This would, in theory, allow me to run GoL at full speed and still display something useful.
The problem with this design is that I had to compromising basically everything in order to implement it.

Issues:

  1. I had to clock the core GoL code to the slower video clock of 25Mhz. Accessing registers in two different clock domains would cause weird issues, if it would even synthesize. This brought GoL from 305 iterations per second to 127.
    • Obviously faster is better, so this change is bad.
  2. I had to modify the core GoL code to not modify its register banks during the vblank period.
    • Additional slowdown, difficult to calculate actual iterations per second
    • Explicitly made GoL aware of details of rendering.
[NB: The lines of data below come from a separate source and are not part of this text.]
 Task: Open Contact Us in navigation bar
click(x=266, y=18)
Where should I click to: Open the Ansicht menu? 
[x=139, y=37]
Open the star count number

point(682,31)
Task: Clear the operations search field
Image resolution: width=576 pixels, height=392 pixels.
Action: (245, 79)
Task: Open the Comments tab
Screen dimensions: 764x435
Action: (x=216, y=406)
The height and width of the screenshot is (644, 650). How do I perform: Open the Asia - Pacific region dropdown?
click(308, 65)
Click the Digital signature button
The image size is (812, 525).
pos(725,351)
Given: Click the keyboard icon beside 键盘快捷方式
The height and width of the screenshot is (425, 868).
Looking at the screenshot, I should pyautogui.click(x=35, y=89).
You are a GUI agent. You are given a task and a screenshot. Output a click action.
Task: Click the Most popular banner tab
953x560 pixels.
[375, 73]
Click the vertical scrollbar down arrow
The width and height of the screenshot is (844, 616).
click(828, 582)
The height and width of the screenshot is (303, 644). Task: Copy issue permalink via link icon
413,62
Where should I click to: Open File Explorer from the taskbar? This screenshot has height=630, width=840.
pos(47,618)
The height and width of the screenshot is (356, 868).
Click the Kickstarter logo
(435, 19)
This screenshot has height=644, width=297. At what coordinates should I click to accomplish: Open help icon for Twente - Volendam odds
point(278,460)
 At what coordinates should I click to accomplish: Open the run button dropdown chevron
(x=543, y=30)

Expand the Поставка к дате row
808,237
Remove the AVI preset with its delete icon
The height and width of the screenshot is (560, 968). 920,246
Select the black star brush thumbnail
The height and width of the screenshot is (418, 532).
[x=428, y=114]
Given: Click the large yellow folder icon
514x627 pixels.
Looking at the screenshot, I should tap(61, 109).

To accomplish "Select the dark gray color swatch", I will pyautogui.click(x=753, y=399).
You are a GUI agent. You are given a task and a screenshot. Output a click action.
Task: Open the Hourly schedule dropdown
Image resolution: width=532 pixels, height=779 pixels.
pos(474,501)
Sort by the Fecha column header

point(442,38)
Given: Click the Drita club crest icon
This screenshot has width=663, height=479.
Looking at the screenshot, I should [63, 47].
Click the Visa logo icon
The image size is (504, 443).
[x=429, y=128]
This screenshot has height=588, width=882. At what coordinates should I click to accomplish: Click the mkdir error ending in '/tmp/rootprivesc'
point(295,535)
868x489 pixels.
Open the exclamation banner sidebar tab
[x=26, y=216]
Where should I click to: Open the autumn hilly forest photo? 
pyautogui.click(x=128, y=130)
This isn't needed for GoL to run, so this just makes things harder to follow.
  3. This approach didn't even work. The simulator shows that the video registers are being updated, but nothing displays in the real world. 
    • I know from experience that the video register array render portion works, so something strange is happening during the copy. 
    • I lost some jumper wires, and I can't easily attach my logic analyzer without them, so what is happening in hardware is a mystery. 

I don't know 100% that the issue is related to copying working bank to video bank, but everything seems to point to that. Because ISE isn't erroring and I don't see anything obviously wrong, I must be violating something in some subtle way. I doubt I'll be able to locate exactly the cause of this, so I have a new plan!

Rewrite GoL to use BRAM instead of register arrays. If I use a true dual ported bram I can basically eliminate issues 1, 2, and hopefully 3.
It should also make it easier to port it to the external SRAM in the more final steps.